MAD-HTLC



Summary:

In an email exchange on the bitcoin-dev mailing list, ZmnSCPxj responded to a post about the "Myopic Miners" bribery attack. ZmnSCPxj argued that in a mixed population of "myopic" and "non-myopic" miners, the myopic strategy would be dominant and non-myopic miners would not arise in the first place. This dominance results from the fact that myopic miners are effectively deducting the fees earned by non-myopic miners by preventing certain transactions from being confirmable. ZmnSCPxj also noted that even if the non-myopic miners successfully defer certain transactions, myopic miners still have a chance of getting those transactions and their attached fees. Therefore, myopic miners impose costs on their non-myopic competitors that non-myopic miners cannot impose on their myopic competitors.
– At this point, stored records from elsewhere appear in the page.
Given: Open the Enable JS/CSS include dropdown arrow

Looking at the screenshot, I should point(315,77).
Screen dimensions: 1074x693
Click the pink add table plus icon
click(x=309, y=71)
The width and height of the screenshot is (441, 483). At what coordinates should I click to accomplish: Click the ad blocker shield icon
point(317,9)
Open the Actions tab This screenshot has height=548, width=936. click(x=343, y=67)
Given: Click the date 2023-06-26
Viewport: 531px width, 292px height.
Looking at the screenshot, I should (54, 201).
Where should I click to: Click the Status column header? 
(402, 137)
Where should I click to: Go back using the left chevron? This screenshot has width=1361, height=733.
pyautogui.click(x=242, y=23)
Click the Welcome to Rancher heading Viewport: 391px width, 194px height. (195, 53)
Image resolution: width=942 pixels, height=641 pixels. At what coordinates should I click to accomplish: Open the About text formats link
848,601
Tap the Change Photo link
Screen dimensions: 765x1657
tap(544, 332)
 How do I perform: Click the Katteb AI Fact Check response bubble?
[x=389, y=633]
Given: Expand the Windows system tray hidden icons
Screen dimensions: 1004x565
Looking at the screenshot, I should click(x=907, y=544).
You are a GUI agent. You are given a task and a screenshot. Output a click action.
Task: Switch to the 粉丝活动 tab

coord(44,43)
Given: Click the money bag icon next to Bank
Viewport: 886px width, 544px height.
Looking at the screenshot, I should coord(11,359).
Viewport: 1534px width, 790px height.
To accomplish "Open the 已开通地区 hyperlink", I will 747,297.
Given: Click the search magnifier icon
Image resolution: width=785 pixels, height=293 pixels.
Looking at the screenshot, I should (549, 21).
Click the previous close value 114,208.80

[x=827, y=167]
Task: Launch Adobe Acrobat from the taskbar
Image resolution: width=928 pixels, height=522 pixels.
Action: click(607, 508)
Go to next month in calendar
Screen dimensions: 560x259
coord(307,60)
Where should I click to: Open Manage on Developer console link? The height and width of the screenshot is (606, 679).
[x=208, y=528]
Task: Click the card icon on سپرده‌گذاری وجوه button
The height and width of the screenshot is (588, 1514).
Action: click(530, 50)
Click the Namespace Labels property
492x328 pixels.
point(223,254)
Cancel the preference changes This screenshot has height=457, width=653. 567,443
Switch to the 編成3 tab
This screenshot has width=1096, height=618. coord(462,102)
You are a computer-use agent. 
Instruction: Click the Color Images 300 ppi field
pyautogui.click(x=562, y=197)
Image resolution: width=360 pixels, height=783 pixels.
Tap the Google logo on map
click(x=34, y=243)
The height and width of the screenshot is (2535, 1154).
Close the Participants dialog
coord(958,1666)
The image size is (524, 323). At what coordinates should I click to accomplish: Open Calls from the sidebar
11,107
Additionally, in response to a table provided by Dave, ZmnSCPxj argued that we should not be so hasty to call non-myopic strategy "rational." The table showed that even a small amount of "myopic" hashrate and long timeouts makes the bribery attack unlikely to succeed. However, ZmnSCPxj contended that in a mixed population of "myopic" and "non-myopic" miners, a myopic strategy is dominant in the game-theoretic sense and can end up earning more (at the expense of non-myopic miners) and dominating over non-myopic miners.